(Prompt): Print, word for word, the line containing "The height and width of the screenshot is (464, 1015)." and all lines beneath it to the end of the entries below. Pictures do not belong in the copy.

Data entries:
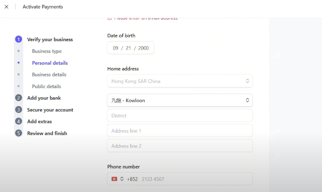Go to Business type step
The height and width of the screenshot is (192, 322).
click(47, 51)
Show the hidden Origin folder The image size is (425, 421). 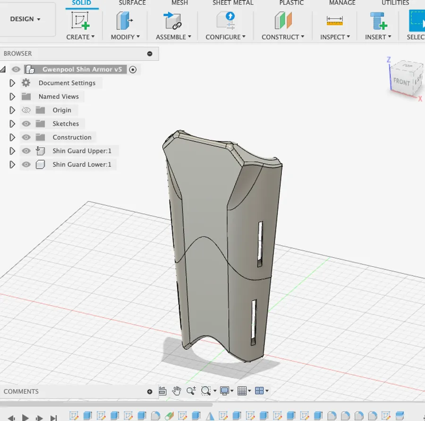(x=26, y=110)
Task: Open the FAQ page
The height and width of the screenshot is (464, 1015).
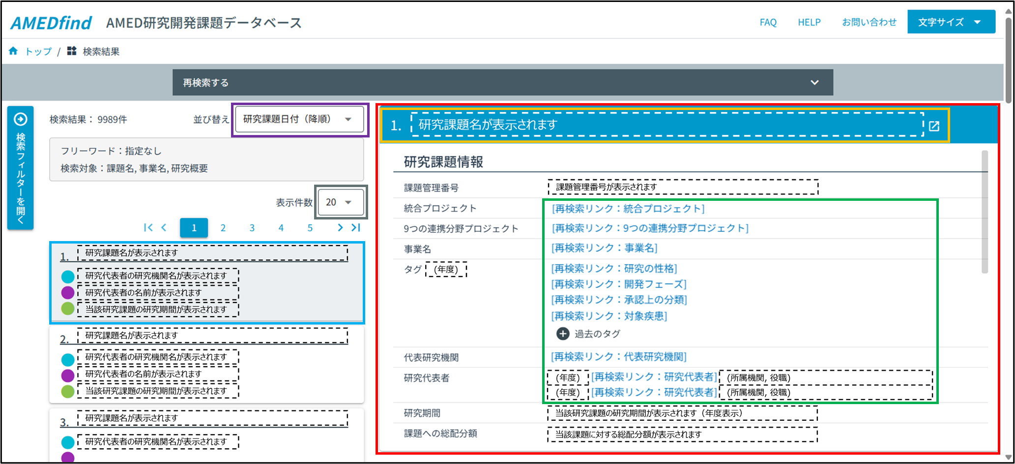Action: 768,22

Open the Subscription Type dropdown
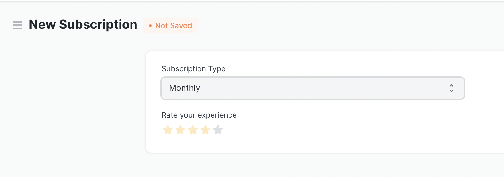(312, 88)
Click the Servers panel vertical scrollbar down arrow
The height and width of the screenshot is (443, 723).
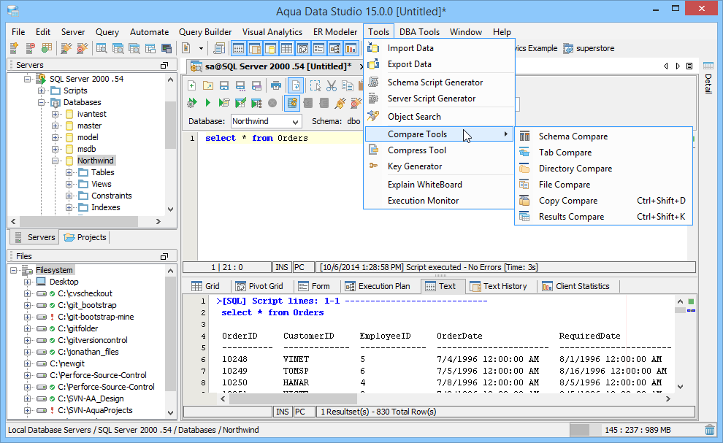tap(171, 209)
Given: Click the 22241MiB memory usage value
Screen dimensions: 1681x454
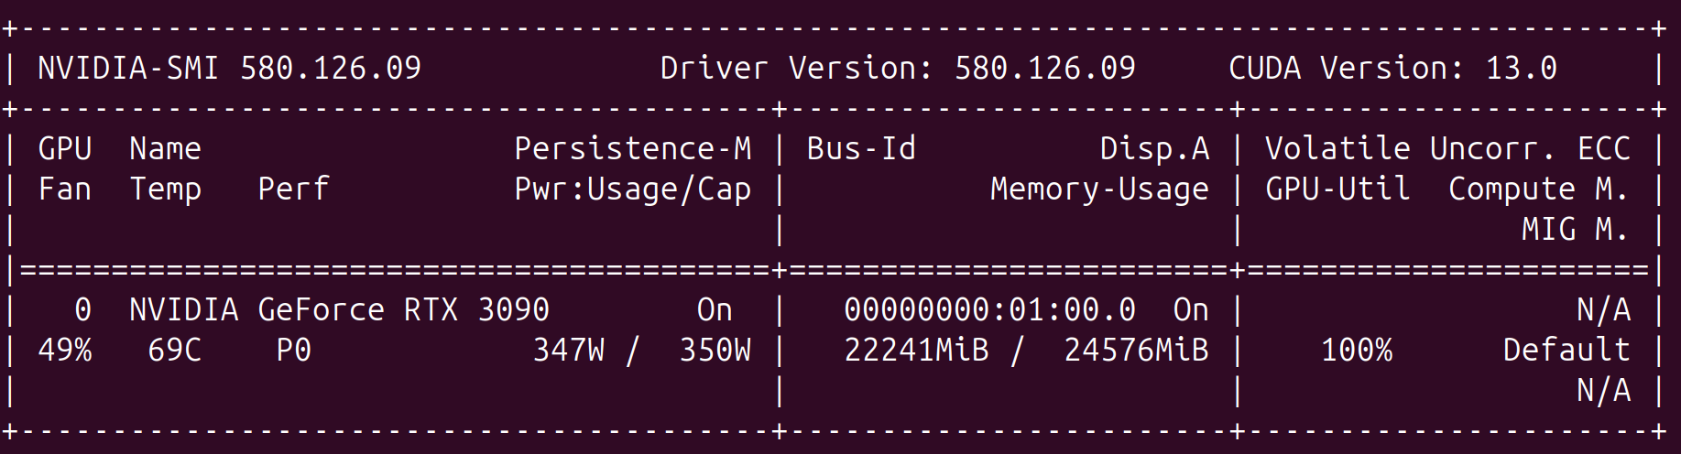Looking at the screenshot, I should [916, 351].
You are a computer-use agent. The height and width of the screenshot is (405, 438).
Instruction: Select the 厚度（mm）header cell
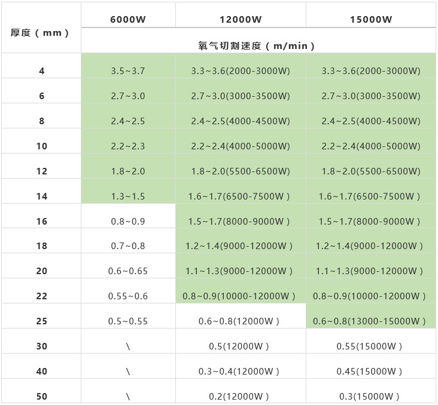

(Solution for this exercise):
The height and width of the screenshot is (464, 1015).
Action: 768,22

Open the Subscription Type dropdown
(312, 88)
Click the Servers panel vertical scrollbar down arrow
The height and width of the screenshot is (443, 723).
tap(171, 209)
Given: Click the 22241MiB memory usage value
Screen dimensions: 1681x454
Looking at the screenshot, I should [916, 351].
You are a computer-use agent. The height and width of the screenshot is (405, 438).
Instruction: Select the 厚度（mm）header cell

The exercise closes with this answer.